Model-based analysis of experimental hut data elucidates multifaceted effects of a volatile chemical on Aedes aegypti mosquitoes

Background Insecticides used against Aedes aegypti and other disease vectors can elicit a multitude of dose-dependent effects on behavioral and bionomic traits. Estimating the potential epidemiological impact of a product requires thorough understanding of these effects and their interplay at different dosages. Volatile spatial repellent (SR) products come with an additional layer of complexity due to the potential for movement of affected mosquitoes or volatile particles of the product beyond the treated house. Here, we propose a statistical inference framework for estimating these nuanced effects of volatile SRs.

Methods We fitted a continuous-time Markov chain model in a Bayesian framework to mark-release-recapture (MRR) data from an experimental hut study conducted in Iquitos, Peru. We estimated the effects of two dosages of transfluthrin on Ae. aegypti behaviors associated with human-vector contact: repellency, exiting, and knockdown in the treated space and in “downstream” adjacent huts. We validated the framework using simulated data.

Results The odds of a female Ae. aegypti being repelled from a treated hut (H_T) increased at both dosages (low dosage: odds = 1.64, 95% highest density interval (HDI) = 1.30-2.09; high dosage: odds = 1.35, HDI = 1.04-1.67). The relative risk of exiting from the treated hut was reduced (low: RR = 0.70, HDI = 0.62-1.09; high: RR = 0.70, HDI = 0.40-1.06), with this effect carrying over to untreated spaces as far as two huts away from the treated hut (H₂) (low: RR = 0.79, HDI = 0.59-1.01; high: RR = 0.66, HDI = 0.50-0.87). Knockdown rates were increased in both treated and downstream huts, particularly under high dosage (H_T: RR = 8.37, HDI = 2.11-17.35; H₁: RR = 1.39, HDI = 0.52-2.69; H₂: RR = 2.22, HDI = 0.96-3.86).
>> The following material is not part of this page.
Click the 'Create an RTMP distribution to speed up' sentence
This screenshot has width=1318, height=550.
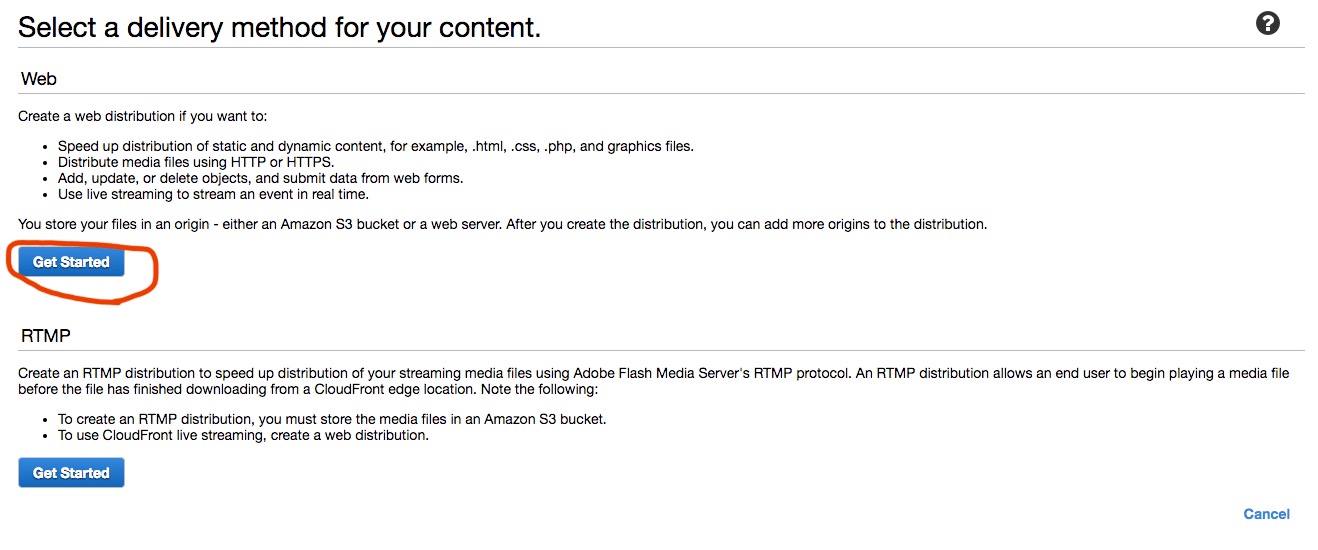[250, 373]
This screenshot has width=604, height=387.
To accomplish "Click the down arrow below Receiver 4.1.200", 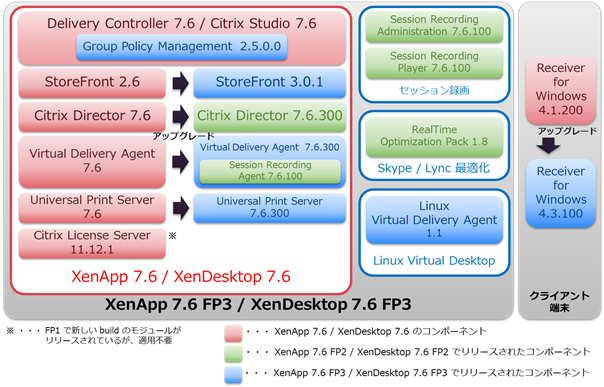I will (549, 146).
Conclusions Our statistical inference framework is effective at elucidating multiple effects of volatile chemicals used in SR products, as well as their downstream effects. This framework provides a powerful tool for early selection of candidate SR product formulations worth advancing to costlier epidemiological trials, which are ultimately necessary for proof of concept of public health value and subsequent formal endorsement by health authorities.